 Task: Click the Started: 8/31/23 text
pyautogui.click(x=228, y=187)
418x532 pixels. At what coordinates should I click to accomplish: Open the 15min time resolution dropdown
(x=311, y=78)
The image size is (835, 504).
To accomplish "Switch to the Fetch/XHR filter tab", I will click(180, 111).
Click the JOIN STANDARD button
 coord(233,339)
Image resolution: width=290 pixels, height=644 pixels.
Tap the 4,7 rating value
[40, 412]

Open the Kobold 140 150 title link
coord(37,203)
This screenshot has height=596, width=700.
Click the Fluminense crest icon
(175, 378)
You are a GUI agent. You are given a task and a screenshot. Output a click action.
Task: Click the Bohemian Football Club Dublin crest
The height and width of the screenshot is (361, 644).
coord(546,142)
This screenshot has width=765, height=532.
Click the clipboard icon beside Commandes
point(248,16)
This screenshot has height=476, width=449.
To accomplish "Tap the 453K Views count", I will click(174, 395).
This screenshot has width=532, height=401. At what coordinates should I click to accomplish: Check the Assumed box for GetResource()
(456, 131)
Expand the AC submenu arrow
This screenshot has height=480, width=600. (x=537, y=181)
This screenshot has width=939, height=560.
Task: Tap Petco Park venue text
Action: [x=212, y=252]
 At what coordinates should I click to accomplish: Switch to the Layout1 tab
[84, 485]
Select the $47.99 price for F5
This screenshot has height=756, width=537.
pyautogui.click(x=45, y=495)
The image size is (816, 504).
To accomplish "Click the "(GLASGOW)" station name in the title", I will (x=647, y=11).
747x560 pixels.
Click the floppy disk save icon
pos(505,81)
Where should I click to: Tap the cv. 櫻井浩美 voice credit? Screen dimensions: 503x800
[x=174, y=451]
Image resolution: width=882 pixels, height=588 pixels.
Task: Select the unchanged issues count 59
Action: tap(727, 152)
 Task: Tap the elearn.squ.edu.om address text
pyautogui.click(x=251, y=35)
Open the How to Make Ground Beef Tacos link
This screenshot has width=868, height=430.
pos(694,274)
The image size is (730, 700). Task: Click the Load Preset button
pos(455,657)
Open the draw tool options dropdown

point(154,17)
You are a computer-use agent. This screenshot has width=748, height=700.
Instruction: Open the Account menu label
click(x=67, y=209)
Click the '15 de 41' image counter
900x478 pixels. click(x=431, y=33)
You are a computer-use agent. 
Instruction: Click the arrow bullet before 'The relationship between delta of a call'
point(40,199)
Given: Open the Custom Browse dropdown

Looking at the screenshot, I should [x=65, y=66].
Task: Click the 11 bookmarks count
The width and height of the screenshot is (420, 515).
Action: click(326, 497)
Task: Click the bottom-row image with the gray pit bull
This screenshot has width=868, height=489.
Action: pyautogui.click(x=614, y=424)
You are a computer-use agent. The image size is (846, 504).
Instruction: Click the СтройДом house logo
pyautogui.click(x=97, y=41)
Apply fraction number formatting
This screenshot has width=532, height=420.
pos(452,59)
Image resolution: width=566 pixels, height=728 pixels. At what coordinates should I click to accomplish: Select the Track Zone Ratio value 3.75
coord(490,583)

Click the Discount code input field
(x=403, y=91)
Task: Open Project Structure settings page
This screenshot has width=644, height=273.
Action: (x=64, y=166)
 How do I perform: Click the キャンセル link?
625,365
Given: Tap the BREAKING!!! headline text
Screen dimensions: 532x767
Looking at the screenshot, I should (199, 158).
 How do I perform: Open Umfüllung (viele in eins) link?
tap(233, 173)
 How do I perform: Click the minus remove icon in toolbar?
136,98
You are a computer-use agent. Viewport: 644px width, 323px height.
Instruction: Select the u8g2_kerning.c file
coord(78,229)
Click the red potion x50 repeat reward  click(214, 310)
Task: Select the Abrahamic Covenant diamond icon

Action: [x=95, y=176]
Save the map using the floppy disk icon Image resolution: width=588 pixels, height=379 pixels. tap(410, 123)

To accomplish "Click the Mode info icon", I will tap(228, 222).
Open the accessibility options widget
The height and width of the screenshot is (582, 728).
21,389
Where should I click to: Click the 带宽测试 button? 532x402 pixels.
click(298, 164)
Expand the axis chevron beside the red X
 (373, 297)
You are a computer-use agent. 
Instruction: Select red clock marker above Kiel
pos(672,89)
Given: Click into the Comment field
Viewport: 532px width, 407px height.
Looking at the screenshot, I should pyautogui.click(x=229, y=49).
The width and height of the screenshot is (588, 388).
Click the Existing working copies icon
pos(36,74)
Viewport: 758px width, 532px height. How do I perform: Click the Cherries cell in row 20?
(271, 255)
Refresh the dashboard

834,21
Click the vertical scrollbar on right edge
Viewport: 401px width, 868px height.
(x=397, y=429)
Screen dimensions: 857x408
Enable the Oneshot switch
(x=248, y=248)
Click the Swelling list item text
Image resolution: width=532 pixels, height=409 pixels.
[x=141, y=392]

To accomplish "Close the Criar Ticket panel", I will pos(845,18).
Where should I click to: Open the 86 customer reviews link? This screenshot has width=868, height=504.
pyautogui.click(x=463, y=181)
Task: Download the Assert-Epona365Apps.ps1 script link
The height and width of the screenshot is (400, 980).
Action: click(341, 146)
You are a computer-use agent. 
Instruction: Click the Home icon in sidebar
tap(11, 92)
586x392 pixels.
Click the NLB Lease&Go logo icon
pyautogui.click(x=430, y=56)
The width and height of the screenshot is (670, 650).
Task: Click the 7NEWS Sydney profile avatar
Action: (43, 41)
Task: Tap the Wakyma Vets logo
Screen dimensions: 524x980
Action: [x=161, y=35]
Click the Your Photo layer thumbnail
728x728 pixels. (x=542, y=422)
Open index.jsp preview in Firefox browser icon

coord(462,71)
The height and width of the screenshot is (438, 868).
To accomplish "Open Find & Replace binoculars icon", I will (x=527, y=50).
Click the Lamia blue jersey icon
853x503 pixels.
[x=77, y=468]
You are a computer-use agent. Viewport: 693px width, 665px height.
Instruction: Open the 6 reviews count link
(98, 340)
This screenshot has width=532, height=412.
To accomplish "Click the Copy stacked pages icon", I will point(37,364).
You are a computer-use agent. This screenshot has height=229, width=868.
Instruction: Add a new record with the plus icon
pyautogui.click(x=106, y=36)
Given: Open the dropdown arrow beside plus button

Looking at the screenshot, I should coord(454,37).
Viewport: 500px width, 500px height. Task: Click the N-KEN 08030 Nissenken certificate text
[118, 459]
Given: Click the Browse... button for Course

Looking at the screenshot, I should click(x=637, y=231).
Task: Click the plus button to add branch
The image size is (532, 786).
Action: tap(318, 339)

● TASK DIRECTIONS
Repeat the listing exactly.

● SOLUTION BELOW
 Task: Click the Started: 8/31/23 text
pyautogui.click(x=228, y=187)
418x532 pixels. At what coordinates should I click to accomplish: Open the 15min time resolution dropdown
(x=311, y=78)
The image size is (835, 504).
To accomplish "Switch to the Fetch/XHR filter tab", I will click(180, 111).
Click the JOIN STANDARD button
 coord(233,339)
Image resolution: width=290 pixels, height=644 pixels.
Tap the 4,7 rating value
[40, 412]

Open the Kobold 140 150 title link
coord(37,203)
This screenshot has height=596, width=700.
Click the Fluminense crest icon
(175, 378)
You are a GUI agent. You are given a task and a screenshot. Output a click action.
Task: Click the Bohemian Football Club Dublin crest
The height and width of the screenshot is (361, 644).
coord(546,142)
This screenshot has width=765, height=532.
Click the clipboard icon beside Commandes
point(248,16)
This screenshot has height=476, width=449.
To accomplish "Tap the 453K Views count", I will click(174, 395).
This screenshot has width=532, height=401. At what coordinates should I click to accomplish: Check the Assumed box for GetResource()
(456, 131)
Expand the AC submenu arrow
This screenshot has height=480, width=600. (x=537, y=181)
This screenshot has width=939, height=560.
Task: Tap Petco Park venue text
Action: [x=212, y=252]
 At what coordinates should I click to accomplish: Switch to the Layout1 tab
[84, 485]
Select the $47.99 price for F5
This screenshot has height=756, width=537.
pyautogui.click(x=45, y=495)
The image size is (816, 504).
To accomplish "Click the "(GLASGOW)" station name in the title", I will (x=647, y=11).
747x560 pixels.
Click the floppy disk save icon
pos(505,81)
Where should I click to: Tap the cv. 櫻井浩美 voice credit? Screen dimensions: 503x800
[x=174, y=451]
Image resolution: width=882 pixels, height=588 pixels.
Task: Select the unchanged issues count 59
Action: tap(727, 152)
 Task: Tap the elearn.squ.edu.om address text
pyautogui.click(x=251, y=35)
Open the How to Make Ground Beef Tacos link
This screenshot has width=868, height=430.
pos(694,274)
The image size is (730, 700). Task: Click the Load Preset button
pos(455,657)
Open the draw tool options dropdown

point(154,17)
You are a computer-use agent. This screenshot has width=748, height=700.
Instruction: Open the Account menu label
click(x=67, y=209)
Click the '15 de 41' image counter
900x478 pixels. click(x=431, y=33)
You are a computer-use agent. 
Instruction: Click the arrow bullet before 'The relationship between delta of a call'
point(40,199)
Given: Open the Custom Browse dropdown

Looking at the screenshot, I should [x=65, y=66].
Task: Click the 11 bookmarks count
The width and height of the screenshot is (420, 515).
Action: click(326, 497)
Task: Click the bottom-row image with the gray pit bull
This screenshot has width=868, height=489.
Action: pyautogui.click(x=614, y=424)
You are a computer-use agent. The image size is (846, 504).
Instruction: Click the СтройДом house logo
pyautogui.click(x=97, y=41)
Apply fraction number formatting
This screenshot has width=532, height=420.
pos(452,59)
Image resolution: width=566 pixels, height=728 pixels. At what coordinates should I click to accomplish: Select the Track Zone Ratio value 3.75
coord(490,583)

Click the Discount code input field
(x=403, y=91)
Task: Open Project Structure settings page
This screenshot has width=644, height=273.
Action: (x=64, y=166)
 How do I perform: Click the キャンセル link?
625,365
Given: Tap the BREAKING!!! headline text
Screen dimensions: 532x767
Looking at the screenshot, I should (199, 158).
 How do I perform: Open Umfüllung (viele in eins) link?
tap(233, 173)
 How do I perform: Click the minus remove icon in toolbar?
136,98
You are a computer-use agent. Viewport: 644px width, 323px height.
Instruction: Select the u8g2_kerning.c file
coord(78,229)
Click the red potion x50 repeat reward  click(214, 310)
Task: Select the Abrahamic Covenant diamond icon

Action: [x=95, y=176]
Save the map using the floppy disk icon Image resolution: width=588 pixels, height=379 pixels. tap(410, 123)

To accomplish "Click the Mode info icon", I will tap(228, 222).
Open the accessibility options widget
The height and width of the screenshot is (582, 728).
21,389
Where should I click to: Click the 带宽测试 button? 532x402 pixels.
click(298, 164)
Expand the axis chevron beside the red X
 (373, 297)
You are a computer-use agent. 
Instruction: Select red clock marker above Kiel
pos(672,89)
Given: Click into the Comment field
Viewport: 532px width, 407px height.
Looking at the screenshot, I should pyautogui.click(x=229, y=49).
The width and height of the screenshot is (588, 388).
Click the Existing working copies icon
pos(36,74)
Viewport: 758px width, 532px height. How do I perform: Click the Cherries cell in row 20?
(271, 255)
Refresh the dashboard

834,21
Click the vertical scrollbar on right edge
Viewport: 401px width, 868px height.
(x=397, y=429)
Screen dimensions: 857x408
Enable the Oneshot switch
(x=248, y=248)
Click the Swelling list item text
Image resolution: width=532 pixels, height=409 pixels.
[x=141, y=392]

To accomplish "Close the Criar Ticket panel", I will pos(845,18).
Where should I click to: Open the 86 customer reviews link? This screenshot has width=868, height=504.
pyautogui.click(x=463, y=181)
Task: Download the Assert-Epona365Apps.ps1 script link
The height and width of the screenshot is (400, 980).
Action: click(341, 146)
You are a computer-use agent. 
Instruction: Click the Home icon in sidebar
tap(11, 92)
586x392 pixels.
Click the NLB Lease&Go logo icon
pyautogui.click(x=430, y=56)
The width and height of the screenshot is (670, 650).
Task: Click the 7NEWS Sydney profile avatar
Action: (43, 41)
Task: Tap the Wakyma Vets logo
Screen dimensions: 524x980
Action: [x=161, y=35]
Click the Your Photo layer thumbnail
728x728 pixels. (x=542, y=422)
Open index.jsp preview in Firefox browser icon

coord(462,71)
The height and width of the screenshot is (438, 868).
To accomplish "Open Find & Replace binoculars icon", I will (x=527, y=50).
Click the Lamia blue jersey icon
853x503 pixels.
[x=77, y=468]
You are a computer-use agent. Viewport: 693px width, 665px height.
Instruction: Open the 6 reviews count link
(98, 340)
This screenshot has width=532, height=412.
To accomplish "Click the Copy stacked pages icon", I will point(37,364).
You are a computer-use agent. This screenshot has height=229, width=868.
Instruction: Add a new record with the plus icon
pyautogui.click(x=106, y=36)
Given: Open the dropdown arrow beside plus button

Looking at the screenshot, I should coord(454,37).
Viewport: 500px width, 500px height. Task: Click the N-KEN 08030 Nissenken certificate text
[118, 459]
Given: Click the Browse... button for Course

Looking at the screenshot, I should click(x=637, y=231).
Task: Click the plus button to add branch
The image size is (532, 786).
Action: tap(318, 339)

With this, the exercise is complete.